I can't really talk about Lupin because it's so unclear to me whether he's going to become as disposable as Trelawney to the film franchise. He does so little in the seventh book that it doesn't much matter to me from the standpoint of the character, but I was really sorry to lose all the werewolf storylines -- both Lupin's backstory with Fenrir Greyback, whom I don't think a novice to the franchise would have understood was a werewolf, and Bill Weasley's fate, which admittedly got no interesting follow-up in DH but I was still sorry to see excised. It could all be brought in to the next film, tied in to Lupin freaking out over Tonks' pregnancy, so I'm hoping it will. Fenrir isn't nearly scary enough asking whether he can have Hermione when the Death Eaters are done with her if we don't know what he is and what he's done.

There are a few things that I think MUST be covered in the two-part DH movie. There are several things Dumbledore told Harry in the novel HBP that Harry is evidently going to have to figure out for himself...or find out from Dumbledore's ghost, but I am really hoping they don't go that route, since I thought the DH exposition scene with the ghost was too long in the book. One is Tom Riddle's life story. I suppose we don't need every detail on the Gaunt family, but I do think we need to know what Riddle did to his blood relatives when he found out who they were, and why. And obviously, Harry needs to be able to figure out what the rest of the horcruxes might be, since Dumbledore never uttered his guesses -- I like the idea that it might be Harry and Hermione who figure out Tom is trying to connect himself to Hogwarts' founders rather than having it dictated to them. It seemed pretty clear to me that Dumbledore knew Harry was a horcrux when Harry touched the ring and had flashes of Riddle's life; I'll be interested to see whether he tells Harry or whether Harry figures that out himself, too.

Even without the Prime Minister meeting the Other Minister, I must confess that I am still irritated about the terrorist wizards of London. When the book first came out, my son, who was quite young at the time, asked why the good wizards weren't doing something about global warming if this is supposed to be our real world existing parallel with theirs, which I thought was an excellent question. Rowling said she wanted readers to see parallels between the pureblood agenda among the Death Eaters and the Holocaust...well, sorry, Jo, but the Death Eaters are small-time compared to the Nazis, and even if you wanted to tone it down because you were writing for children, I find it insulting that you'd compare poor woobie Harry who along with Tom Riddle seems to be the only wizard ever to have lost both his parents with the thousands of children who lost their families during World War II. And I find it aggravating to have it suggested that evil wizards could be behind the sort of very real terrorist attacks that have hit London in the not-very-distant past, rather than people with very real agendas that must be understood, worked through, defused and defended against by the very real people affected by them. The bridge going down is scary not because the Death Eaters bring it down, but because Death Eaters bringing it down is by no means the most terrifying scenario.

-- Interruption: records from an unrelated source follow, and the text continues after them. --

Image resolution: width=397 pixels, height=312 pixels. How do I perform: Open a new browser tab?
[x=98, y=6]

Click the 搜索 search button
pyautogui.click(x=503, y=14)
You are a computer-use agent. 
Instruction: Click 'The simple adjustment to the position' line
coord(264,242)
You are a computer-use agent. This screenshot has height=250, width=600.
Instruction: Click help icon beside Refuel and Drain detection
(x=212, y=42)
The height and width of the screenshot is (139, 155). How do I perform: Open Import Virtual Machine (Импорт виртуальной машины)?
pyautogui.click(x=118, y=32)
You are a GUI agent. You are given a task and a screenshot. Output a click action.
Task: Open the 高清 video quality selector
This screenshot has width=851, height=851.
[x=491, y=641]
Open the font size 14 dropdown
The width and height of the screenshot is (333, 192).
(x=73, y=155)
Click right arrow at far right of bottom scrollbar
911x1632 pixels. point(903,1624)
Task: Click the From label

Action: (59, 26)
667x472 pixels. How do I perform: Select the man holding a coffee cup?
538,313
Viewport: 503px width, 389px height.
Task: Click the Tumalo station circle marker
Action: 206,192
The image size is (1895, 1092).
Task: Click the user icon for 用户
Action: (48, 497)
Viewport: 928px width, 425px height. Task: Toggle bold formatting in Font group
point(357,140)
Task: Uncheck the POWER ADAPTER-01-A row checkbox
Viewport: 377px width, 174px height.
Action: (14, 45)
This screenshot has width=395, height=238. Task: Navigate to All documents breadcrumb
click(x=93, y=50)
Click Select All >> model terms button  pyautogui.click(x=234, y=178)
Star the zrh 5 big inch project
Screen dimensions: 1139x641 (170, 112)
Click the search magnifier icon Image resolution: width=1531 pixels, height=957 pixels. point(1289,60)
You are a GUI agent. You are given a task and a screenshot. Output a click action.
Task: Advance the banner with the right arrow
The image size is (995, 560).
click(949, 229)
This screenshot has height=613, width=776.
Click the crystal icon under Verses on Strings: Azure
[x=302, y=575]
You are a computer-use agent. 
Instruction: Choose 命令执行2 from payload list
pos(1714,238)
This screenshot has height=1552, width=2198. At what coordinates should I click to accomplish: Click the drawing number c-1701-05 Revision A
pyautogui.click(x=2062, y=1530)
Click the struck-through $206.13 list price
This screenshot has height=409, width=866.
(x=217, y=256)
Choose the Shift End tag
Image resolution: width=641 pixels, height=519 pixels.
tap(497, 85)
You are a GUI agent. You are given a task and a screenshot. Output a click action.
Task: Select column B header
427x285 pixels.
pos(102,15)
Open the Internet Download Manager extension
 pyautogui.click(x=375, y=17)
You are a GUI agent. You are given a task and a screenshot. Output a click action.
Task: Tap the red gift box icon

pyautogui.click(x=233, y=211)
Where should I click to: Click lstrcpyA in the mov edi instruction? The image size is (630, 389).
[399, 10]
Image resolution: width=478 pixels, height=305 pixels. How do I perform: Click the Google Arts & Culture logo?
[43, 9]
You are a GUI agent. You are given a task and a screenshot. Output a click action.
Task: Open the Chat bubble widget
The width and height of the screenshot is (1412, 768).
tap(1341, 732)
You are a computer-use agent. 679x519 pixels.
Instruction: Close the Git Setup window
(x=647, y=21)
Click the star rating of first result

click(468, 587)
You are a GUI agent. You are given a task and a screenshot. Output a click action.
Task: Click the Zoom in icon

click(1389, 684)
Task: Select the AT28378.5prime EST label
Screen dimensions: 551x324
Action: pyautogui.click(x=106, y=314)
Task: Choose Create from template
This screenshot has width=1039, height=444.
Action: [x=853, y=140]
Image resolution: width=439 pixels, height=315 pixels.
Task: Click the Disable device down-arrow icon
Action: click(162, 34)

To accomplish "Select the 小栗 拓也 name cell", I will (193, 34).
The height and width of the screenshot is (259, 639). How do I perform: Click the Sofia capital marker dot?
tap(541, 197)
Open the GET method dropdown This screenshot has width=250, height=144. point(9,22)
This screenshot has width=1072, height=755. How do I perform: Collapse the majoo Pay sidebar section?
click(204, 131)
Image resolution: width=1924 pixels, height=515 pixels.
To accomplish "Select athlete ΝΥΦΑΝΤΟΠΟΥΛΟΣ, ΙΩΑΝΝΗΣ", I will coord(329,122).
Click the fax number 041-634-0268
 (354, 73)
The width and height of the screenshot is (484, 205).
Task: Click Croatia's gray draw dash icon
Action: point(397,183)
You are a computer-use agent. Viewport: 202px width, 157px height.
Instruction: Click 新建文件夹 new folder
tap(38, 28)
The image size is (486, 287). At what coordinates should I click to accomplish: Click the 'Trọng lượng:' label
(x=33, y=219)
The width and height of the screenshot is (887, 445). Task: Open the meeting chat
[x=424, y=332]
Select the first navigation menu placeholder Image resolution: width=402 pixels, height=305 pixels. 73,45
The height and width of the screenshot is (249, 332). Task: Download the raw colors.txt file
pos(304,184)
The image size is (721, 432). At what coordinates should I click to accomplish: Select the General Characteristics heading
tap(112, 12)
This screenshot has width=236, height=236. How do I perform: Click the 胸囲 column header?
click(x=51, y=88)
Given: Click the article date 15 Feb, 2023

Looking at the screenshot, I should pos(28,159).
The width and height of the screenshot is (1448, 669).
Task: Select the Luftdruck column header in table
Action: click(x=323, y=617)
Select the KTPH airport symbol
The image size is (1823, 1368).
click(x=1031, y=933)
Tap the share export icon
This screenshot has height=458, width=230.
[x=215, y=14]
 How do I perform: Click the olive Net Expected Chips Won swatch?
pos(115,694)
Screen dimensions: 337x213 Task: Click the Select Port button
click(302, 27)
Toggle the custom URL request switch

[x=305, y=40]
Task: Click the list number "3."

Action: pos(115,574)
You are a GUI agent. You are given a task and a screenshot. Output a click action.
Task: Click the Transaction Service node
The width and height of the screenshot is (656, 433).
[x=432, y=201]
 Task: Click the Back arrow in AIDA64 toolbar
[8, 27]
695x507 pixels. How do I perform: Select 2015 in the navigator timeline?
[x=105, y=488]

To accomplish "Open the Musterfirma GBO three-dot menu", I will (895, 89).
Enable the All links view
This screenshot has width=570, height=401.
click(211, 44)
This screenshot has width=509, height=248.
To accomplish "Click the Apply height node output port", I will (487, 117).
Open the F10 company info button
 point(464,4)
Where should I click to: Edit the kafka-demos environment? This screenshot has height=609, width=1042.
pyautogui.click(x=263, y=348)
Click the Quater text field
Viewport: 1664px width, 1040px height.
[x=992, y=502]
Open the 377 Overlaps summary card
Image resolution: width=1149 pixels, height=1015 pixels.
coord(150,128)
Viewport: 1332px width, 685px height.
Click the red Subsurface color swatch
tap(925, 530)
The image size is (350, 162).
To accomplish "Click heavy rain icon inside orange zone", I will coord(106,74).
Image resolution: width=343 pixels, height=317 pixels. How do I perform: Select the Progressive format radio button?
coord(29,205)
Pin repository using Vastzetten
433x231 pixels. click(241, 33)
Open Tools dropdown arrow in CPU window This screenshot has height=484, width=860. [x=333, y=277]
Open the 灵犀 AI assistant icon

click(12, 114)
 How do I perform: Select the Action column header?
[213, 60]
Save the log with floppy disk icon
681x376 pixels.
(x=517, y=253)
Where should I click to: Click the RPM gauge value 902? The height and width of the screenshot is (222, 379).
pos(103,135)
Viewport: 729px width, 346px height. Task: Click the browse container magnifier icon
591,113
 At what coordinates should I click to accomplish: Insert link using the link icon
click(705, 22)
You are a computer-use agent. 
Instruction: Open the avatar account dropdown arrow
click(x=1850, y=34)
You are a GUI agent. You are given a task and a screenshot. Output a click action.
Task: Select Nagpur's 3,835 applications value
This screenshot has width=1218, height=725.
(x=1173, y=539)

I did not miss the battle with the Death Eaters, though I did wish Harry and Snape's confrontation had been longer at the end -- I assume the filmmakers are trying not to make Snape too scary for younger viewers, particularly since he ends up not being a villain. I also assume that since there's a big battle at Hogwarts in the final movie, they figured it would seem repetitive if they had one here, so they just let Bella put the lights out in the Great Hall (I do like the scene where McGonagall and everyone else raises their wands and the Dark Mark disappears). Um, why did Dumbledore's wand end up on his desk? Are we to assume McGonagall just left it there till Snape took over? Anyway, I have clearly blathered enough, and I haven't even mentioned that I thought the pacing was terrific -- enough so that I was willing to overlook a lot of the cuts -- and I found the teen romance much more entertaining here than in GOF or OOTP. I'll definitely see it again, and I reserve the right to blather some more.